He carries himself with that air, and it’s not entirely false. When it comes to how he views himself, he can come off a little contradictory but, really, it all makes sense. In a lot of ways, he thinks he destroys whatever he touches, brings death and pain wherever he goes, that it’s best for others to stay away from him, but at the same time he’s the one man he trusts the very most. It’s a case of knowing what he can do and what he’s capable of that makes him know that he can be relied upon anytime and anywhere, but knowing what he can do and what he has done and continues doing is also what makes him hate himself more than anyone in the universe. Once, he, Amy and Rory got trapped by the Dream Lord made by psychic pollen from the Doctor’s mind, the Doctor says he only knows one person who hates him enough to do what the Dream Lord did.
And that person is himself, but he doesn’t say that part out loud. Not that it was that difficult to figure out.

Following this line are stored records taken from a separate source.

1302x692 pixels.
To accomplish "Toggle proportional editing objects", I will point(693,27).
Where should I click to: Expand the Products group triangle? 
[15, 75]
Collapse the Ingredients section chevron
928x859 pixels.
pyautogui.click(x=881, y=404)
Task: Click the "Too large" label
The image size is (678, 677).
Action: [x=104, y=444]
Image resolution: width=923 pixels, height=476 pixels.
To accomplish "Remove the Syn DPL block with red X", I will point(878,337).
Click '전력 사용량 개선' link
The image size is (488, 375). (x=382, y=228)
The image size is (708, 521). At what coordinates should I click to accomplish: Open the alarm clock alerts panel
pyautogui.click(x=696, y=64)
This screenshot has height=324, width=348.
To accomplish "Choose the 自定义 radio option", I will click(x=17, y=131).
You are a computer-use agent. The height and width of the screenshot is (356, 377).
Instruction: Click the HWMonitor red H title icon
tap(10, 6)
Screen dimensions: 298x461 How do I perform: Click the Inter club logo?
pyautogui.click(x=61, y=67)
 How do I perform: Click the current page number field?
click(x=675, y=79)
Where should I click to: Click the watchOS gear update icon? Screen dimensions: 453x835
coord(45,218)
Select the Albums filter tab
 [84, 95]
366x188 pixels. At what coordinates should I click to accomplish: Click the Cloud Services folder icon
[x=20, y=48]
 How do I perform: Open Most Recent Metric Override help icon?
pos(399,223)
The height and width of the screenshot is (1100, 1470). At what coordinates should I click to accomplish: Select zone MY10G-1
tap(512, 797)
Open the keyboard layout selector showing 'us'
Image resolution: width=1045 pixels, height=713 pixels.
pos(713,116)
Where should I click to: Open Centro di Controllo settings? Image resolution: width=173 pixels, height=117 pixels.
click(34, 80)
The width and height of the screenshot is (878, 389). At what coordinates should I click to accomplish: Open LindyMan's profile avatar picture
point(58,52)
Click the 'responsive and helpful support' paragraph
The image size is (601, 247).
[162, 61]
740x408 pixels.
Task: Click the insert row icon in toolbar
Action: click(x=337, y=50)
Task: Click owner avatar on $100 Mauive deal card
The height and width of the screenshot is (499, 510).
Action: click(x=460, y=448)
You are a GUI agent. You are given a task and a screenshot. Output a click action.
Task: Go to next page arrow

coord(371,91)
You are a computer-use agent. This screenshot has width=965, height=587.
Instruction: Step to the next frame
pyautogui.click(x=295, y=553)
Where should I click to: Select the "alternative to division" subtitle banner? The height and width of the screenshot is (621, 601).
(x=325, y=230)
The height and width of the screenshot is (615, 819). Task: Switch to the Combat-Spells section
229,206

Once, someone told him good men have too many rules, and he answered with “good men don’t need rules. Now isn’t the time for why I have so many” – pretty much saying that he doesn’t consider himself a good man.
Being as old as he is, he has had a long time to think of what he is and has done, and how brilliant he can be but also every reason there is to hate him. Everyone who meets him tend to be dazzled by him, completely enamored in one way or another, but to him, he is nothing but a man who has lived perhaps too long but isn’t yet willing to die, a man who once ran and never stopped, a man who makes horrible mistakes or accomplishes great things because with the Doctor nothing is ever half-arsed. Or, to put it in his own words, a madman with a box.
With that age comes some tiredness, without fail. The Doctor truly thinks life is an incredible, wonderful thing and he enjoys it, especially in the current incarnation, but it does make him tired; everything he’s lost and seen people lose, everything he’s tried to fix and never fixed as much as he would like, all the deaths he’s seen and he has very little tolerance for murder at this point, if any at all.
But he also has a childish energy to him, excitement that can make him seem so very young sometimes, and he can switch between energy and tiredness so very quickly. It’s not so strange, though, because when you have all of time and space in front of you, there will always be things you’ve never seen and there is no reason to not be excited. Of course, then you would think he gets excited over really amazing things that we can’t even dream of, but he also gets excited over things that are simple and mundane to us, like bowties, and bunk beds. (“Bunk beds are cool – a bed, with a ladder.”) But he needs to be able to get excited about something – perhaps it’s a coping mechanism.
Still, when you have all of space and time you will see so much that it will leave clear marks. Hundreds of years of it and that will not leave you okay, and the Doctor isn’t okay, but he has such a thirst for it all that he can never stay still, never stay put in one place. It’s unbearable.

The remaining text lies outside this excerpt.